If Gothic cathedrals and stately homes set your history-loving heart a flutter, then a stop in England’s buzzing capitol, London, is a must. Home to four UNESCO World Heritage sites—Westminster Abbey, Maritime Greenwich, Royal Botanic Gardens, and the Tower of London—each offers a unique glimpse into Britain’s rich heritage and unique architecture. For a more interactive history lesson, take a one-hour train ride to Cambridge and embark on a chauffeured punting tour down the River Cam to see the city’s famous landmarks like the Bridge of Sighs, King’s College Chapel, and the Wren Library.

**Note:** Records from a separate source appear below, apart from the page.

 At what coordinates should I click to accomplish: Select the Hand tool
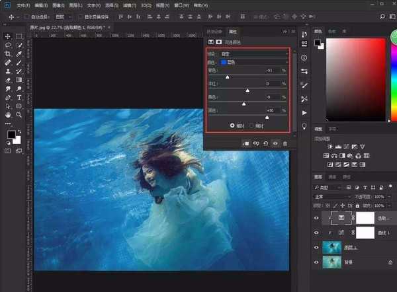pos(7,114)
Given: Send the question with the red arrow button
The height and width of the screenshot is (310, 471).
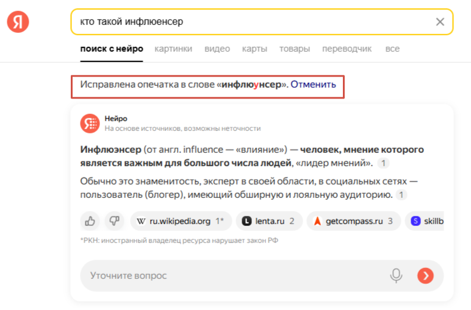Looking at the screenshot, I should [425, 275].
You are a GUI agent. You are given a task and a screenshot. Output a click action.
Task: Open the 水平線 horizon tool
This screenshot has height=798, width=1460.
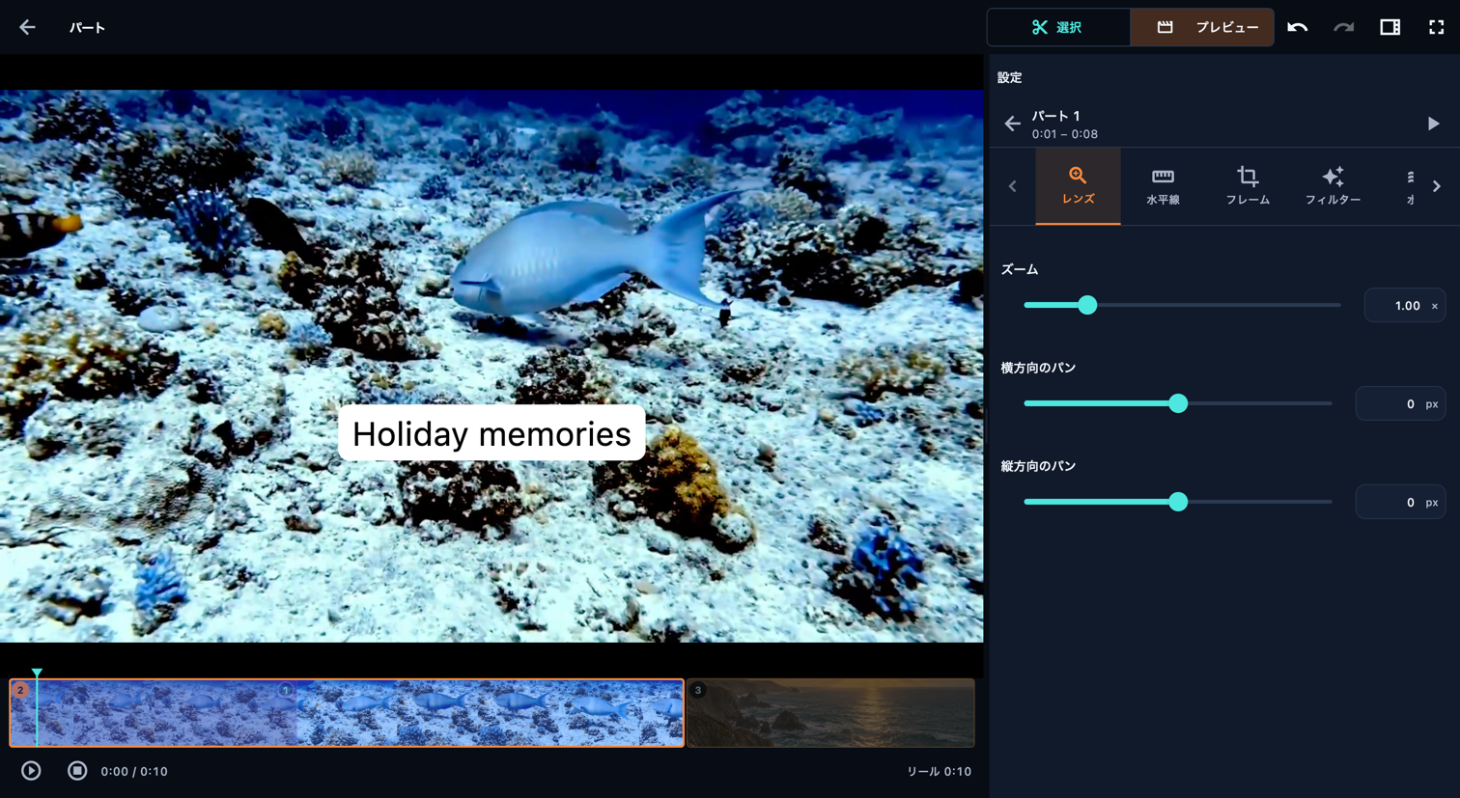click(x=1163, y=186)
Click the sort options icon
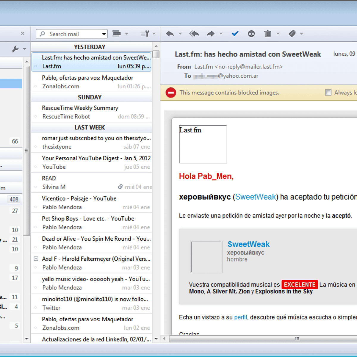The height and width of the screenshot is (357, 357). coord(145,34)
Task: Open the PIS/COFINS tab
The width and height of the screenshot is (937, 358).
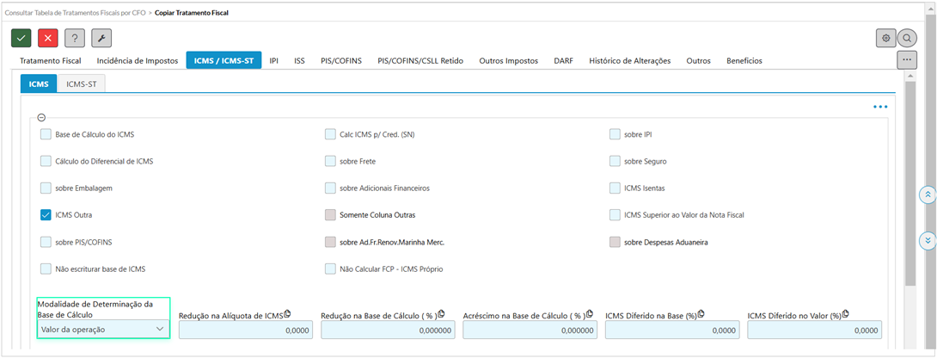Action: (341, 61)
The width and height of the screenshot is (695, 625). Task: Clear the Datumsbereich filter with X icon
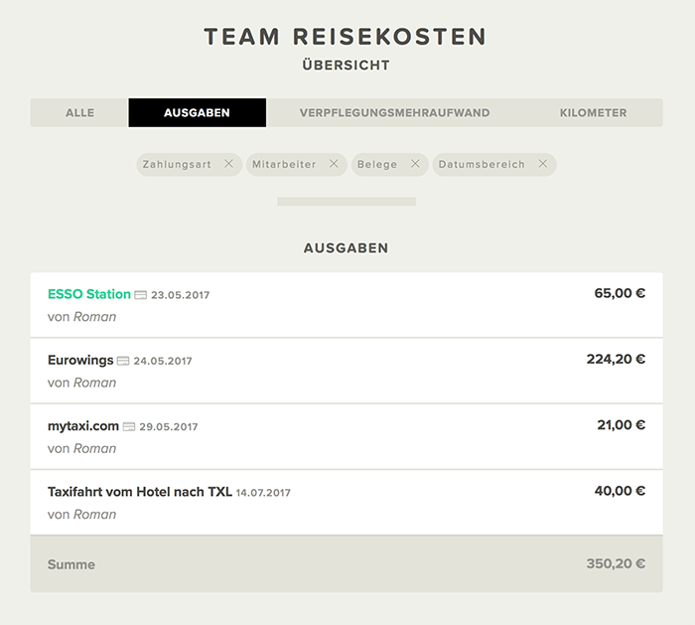click(x=542, y=164)
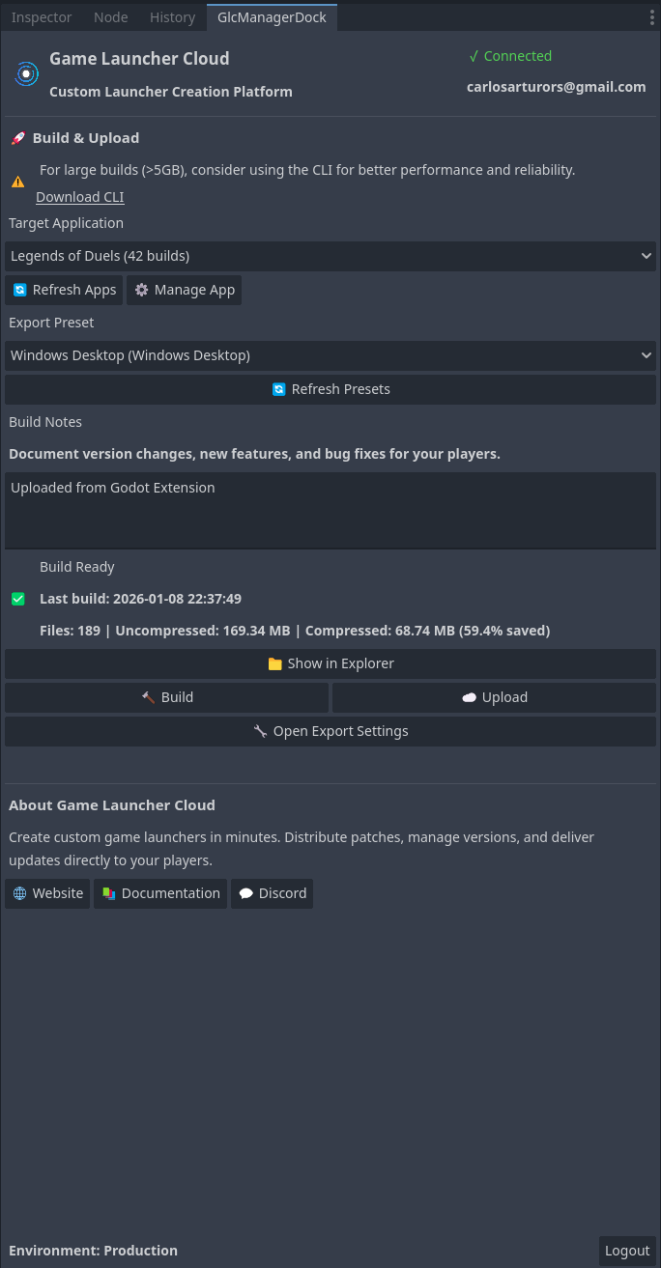
Task: Open Export Settings wrench button
Action: [x=331, y=731]
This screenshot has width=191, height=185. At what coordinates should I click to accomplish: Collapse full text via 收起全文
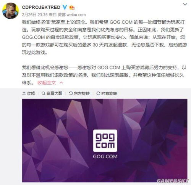(47, 83)
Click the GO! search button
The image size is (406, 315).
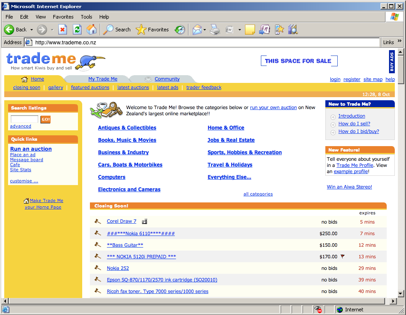tap(45, 119)
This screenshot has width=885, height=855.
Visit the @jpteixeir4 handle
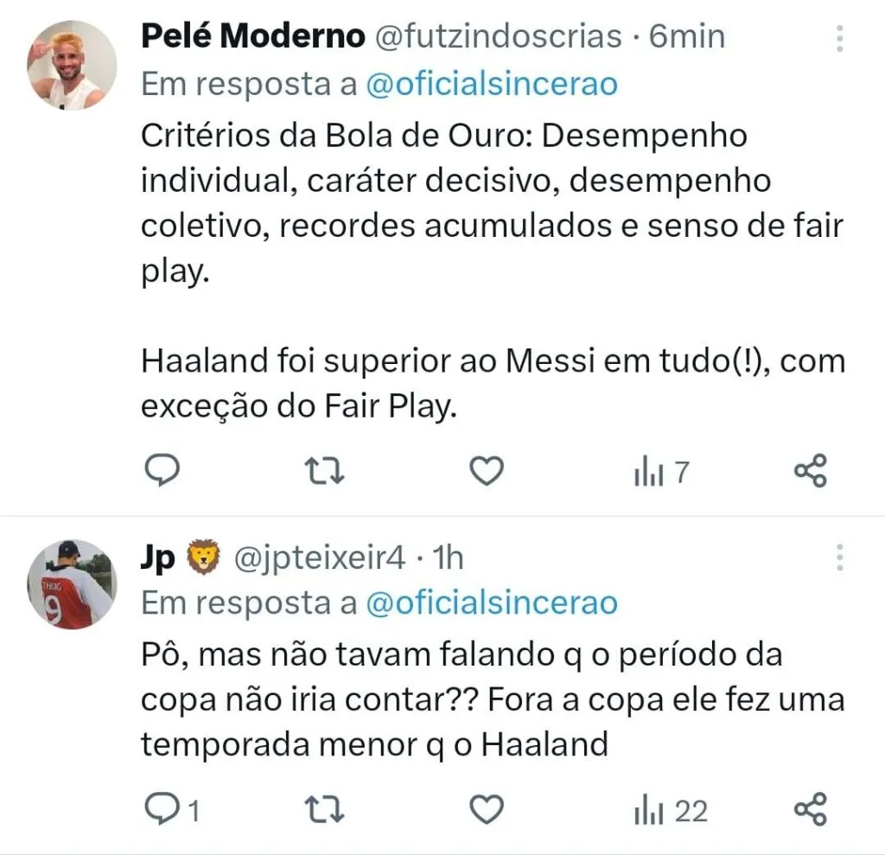click(320, 558)
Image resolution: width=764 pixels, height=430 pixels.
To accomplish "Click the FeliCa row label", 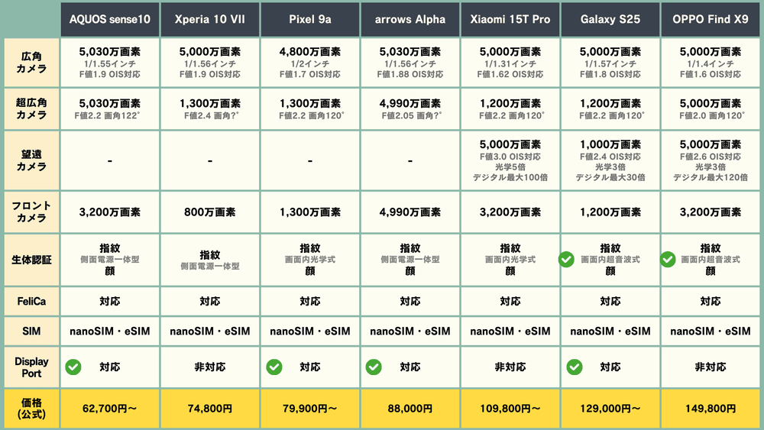I will click(29, 302).
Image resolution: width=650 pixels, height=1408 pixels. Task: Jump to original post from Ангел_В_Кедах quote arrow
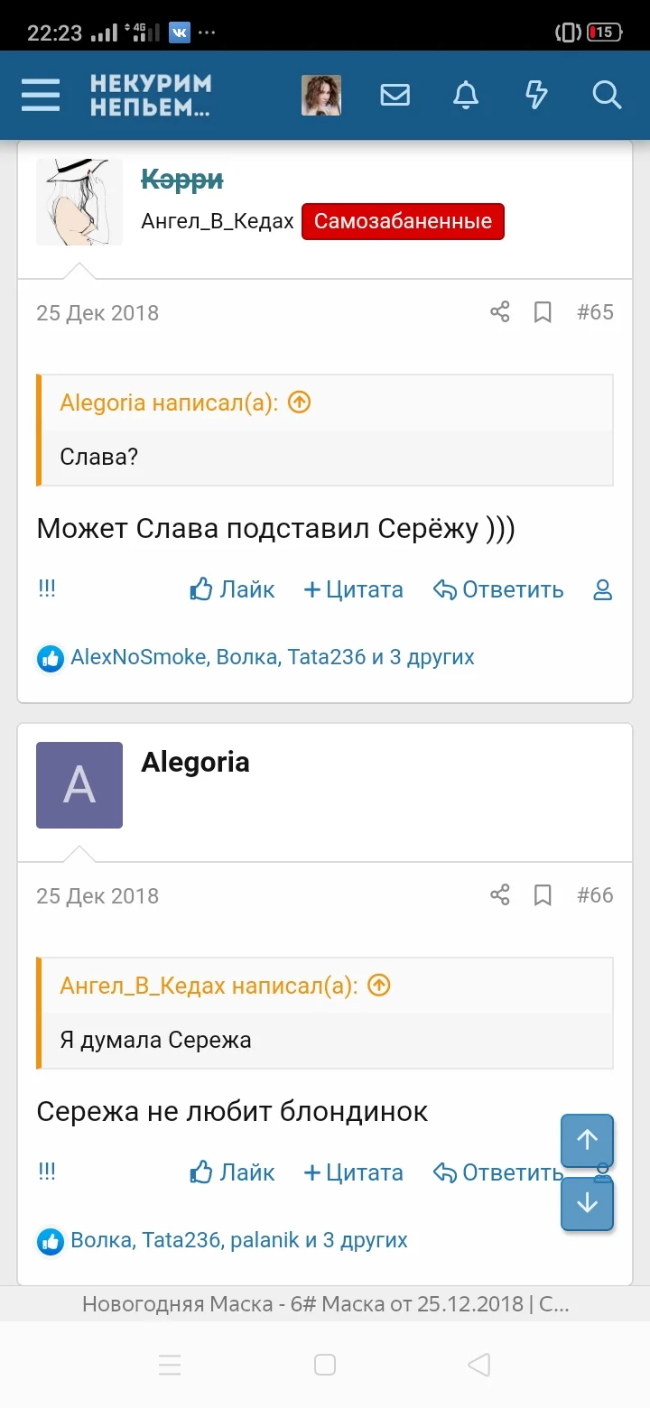click(x=378, y=986)
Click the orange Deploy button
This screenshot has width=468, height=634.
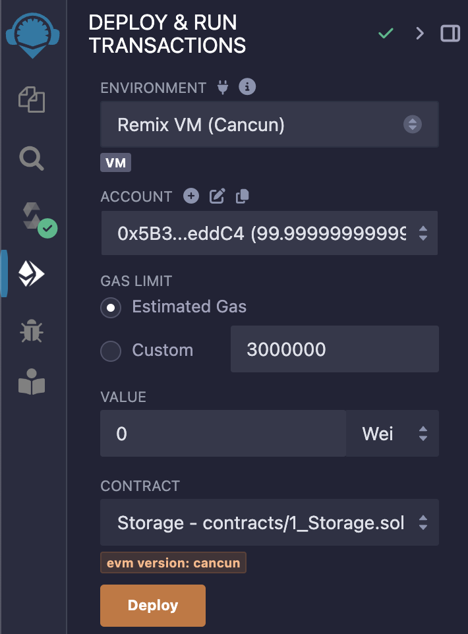pyautogui.click(x=153, y=605)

For bibliophiles, the only thing better than getting lost in a good book is getting lost in a town literally full of books. Let us introduce, Hay-on-Wye. Overflowing with more than two dozen bookshops, most of which sell second-hand and speciality titles, this small market town in Wales is a haven for bookworms. During late spring, the sleepy town with a population hovering around 1,500 comes alive with visitors for Britain’s best known literary celebration, the Hay Festival (this year’s event runs May 27-June 4). Bill Clinton famously called it “The Woodstock of the mind” when he attended in 2011.
Throw caution to the wind and set off on 195 miles of winding roads along the Causeway Coastal Route in Northern Ireland, where you’ll spot out-of-this-world natural rock formations, like the red basalt columns of the Giant’s Causeway. Formed by a volcanic eruption 60 million years ago, the columns have inspired many myths and legends—the most popular story is that it was built by a giant called Finn McCool as a way to get to Scotland.
Beauty may be in the eye of the beholder, but eternal beauty… that’s in Scotland. For centuries, women have woken up early on May 1 to climb Arthur’s Seat—an extinct volcano at the centre of Holyrood Park in Edinburgh—to wash their faces in the dew as the sun rises. Why? It’s supposed to guarantee eternal beauty. But that’s not the only reason to hike to this scenic lookout (don’t worry, it only takes 45 minutes to reach the top). Prepare to be mesmerised by sweeping views of castles and crescents that stretch all the way to the Highlands. Don’t forget your camera!
Venture down to the hidden world of Gough’s Cave in Cheddar Gorge, less than an hour’s drive from Bristol. Fun fact: cheddar cheese is still matured here, just as it was more than 100 years ago. Get ready to be captivated by dramatic columns, sharp spikes, and dreamy reflective pools found deep beneath the earth’s surface. To make the cave’s quirks come alive—and hear the fascinating tale of its Ice Age creation, Stone Age occupation, and Victorian exploration—be sure to pick up an audio guide before you head down.